Written in 1879, the 8000-word long letter details Kelly's thoughts about being ‘forced' into becoming an outlaw. It also calls for the resignation of a corrupt police force that, Kelly maintained, preyed upon Irish Catholic settlers.

Although there is little use of punctuation and correct grammar, the letter is a powerful insight into his feelings and his desire to set the record straight:

I have been wronged and my mother and four or five men lagged innocent and is my brothers and sisters and my mother not to be pitied also who has no alternative only to put up with the brutal and cowardly conduct off a parcel of big ugly fat-necked wombat headed big bellied magpie legged narrow hipped splaw-footed sons of Irish Bailiffs or english landlords which is better known as Officers of Justice or Victorian Police who some call honest gentlemen.

– Ned Kelly

Kelly dictated the letter to Byrne, who rewrote it in better handwriting and with fewer mistakes. After robbing a local bank of £2000, Kelly gave the letter to the bank's accountant – Edwin Living – and told him to have it published and distributed, under threat of violence.
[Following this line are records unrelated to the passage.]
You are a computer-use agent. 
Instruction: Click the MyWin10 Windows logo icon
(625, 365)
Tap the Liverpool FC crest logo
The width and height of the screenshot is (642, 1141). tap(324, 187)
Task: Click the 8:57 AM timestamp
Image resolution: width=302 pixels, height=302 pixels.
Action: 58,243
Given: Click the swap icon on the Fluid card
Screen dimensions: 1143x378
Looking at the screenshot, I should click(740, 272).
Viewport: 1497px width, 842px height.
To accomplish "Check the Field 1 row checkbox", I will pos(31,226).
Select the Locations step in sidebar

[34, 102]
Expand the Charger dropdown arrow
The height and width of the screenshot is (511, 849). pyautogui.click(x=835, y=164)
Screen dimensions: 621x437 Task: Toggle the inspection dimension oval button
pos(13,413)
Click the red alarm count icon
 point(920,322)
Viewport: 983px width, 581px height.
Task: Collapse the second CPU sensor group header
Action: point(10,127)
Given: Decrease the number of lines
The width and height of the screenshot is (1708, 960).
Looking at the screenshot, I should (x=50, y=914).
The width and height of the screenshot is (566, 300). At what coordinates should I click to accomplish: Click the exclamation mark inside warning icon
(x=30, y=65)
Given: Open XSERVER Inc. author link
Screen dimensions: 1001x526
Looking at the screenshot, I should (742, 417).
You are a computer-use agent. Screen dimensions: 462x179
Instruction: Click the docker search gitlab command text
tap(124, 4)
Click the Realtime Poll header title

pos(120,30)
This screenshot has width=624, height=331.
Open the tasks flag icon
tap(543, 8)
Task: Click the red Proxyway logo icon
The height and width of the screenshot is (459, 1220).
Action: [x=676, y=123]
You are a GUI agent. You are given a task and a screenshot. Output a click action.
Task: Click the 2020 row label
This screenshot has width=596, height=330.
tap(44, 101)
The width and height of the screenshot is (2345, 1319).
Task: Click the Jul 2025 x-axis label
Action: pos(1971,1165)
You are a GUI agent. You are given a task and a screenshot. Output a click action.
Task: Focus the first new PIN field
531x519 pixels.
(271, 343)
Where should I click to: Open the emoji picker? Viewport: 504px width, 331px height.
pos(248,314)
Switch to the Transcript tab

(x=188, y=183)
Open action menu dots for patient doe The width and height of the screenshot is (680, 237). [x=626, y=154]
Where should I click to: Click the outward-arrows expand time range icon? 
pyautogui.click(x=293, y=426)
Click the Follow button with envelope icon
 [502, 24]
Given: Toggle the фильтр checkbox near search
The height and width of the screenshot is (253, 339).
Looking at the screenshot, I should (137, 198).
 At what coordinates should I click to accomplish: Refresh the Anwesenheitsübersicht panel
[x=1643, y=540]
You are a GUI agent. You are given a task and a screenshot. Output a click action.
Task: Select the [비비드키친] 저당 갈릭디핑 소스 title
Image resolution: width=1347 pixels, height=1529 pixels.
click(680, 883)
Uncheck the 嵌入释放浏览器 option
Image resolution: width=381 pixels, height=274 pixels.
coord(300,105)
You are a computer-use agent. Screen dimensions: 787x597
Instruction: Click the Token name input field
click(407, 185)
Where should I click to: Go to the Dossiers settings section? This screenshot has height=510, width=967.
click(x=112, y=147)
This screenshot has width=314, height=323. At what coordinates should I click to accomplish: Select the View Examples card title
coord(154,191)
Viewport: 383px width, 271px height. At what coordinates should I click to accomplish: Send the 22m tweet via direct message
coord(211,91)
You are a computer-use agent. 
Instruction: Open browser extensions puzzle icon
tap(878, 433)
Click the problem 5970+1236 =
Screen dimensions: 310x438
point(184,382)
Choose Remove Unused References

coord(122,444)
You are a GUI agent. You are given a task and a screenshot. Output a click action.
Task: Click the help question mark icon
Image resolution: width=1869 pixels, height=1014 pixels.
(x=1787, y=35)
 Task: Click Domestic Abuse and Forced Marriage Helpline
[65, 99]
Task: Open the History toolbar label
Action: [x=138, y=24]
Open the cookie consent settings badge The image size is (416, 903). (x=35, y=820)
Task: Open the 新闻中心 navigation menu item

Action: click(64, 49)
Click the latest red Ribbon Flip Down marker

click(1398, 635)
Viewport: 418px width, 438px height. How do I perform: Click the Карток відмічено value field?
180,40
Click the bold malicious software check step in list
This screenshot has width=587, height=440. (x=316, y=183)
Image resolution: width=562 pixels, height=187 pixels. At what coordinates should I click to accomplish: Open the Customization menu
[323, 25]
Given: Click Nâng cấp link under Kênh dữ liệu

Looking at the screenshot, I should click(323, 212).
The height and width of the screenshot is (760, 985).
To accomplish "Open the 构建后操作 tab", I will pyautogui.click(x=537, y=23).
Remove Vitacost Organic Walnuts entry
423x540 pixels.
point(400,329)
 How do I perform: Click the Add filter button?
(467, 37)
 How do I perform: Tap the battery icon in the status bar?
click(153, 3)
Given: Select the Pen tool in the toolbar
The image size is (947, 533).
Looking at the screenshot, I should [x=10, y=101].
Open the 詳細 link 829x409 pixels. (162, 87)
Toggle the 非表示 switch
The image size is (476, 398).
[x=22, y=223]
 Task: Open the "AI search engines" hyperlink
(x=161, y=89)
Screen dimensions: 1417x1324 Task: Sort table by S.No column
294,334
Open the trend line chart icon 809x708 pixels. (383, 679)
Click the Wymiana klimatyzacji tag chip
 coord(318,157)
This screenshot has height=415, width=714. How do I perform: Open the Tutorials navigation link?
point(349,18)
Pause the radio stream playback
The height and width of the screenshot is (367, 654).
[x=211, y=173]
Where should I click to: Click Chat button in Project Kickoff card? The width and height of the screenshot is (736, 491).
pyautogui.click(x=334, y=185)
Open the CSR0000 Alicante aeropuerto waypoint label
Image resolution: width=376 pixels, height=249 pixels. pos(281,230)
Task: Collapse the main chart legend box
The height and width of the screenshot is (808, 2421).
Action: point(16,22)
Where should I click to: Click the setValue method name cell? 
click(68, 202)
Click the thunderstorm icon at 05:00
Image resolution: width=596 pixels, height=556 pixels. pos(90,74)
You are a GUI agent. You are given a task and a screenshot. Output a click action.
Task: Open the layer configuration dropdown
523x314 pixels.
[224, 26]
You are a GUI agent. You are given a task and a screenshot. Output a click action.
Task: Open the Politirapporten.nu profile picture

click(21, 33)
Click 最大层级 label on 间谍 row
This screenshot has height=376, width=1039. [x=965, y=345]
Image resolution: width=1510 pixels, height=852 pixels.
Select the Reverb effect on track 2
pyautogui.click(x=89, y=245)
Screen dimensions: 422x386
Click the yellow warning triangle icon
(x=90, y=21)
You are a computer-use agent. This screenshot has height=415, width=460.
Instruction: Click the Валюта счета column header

But despite Kelly's threats, Living never published the letter. He took it to the bank's head office in Melbourne, where it was lent to the police for Kelly's trial. It was later returned to Living, whose family donated it to the State Library of Victoria in 2000.

With this letter Kelly inserts himself into history, on his own terms, with his own voice...We hear the living speaker in a way that no other document in our history achieves... The language is colourful, rough and full of metaphors; it is one of the most extraordinary documents in Australian history.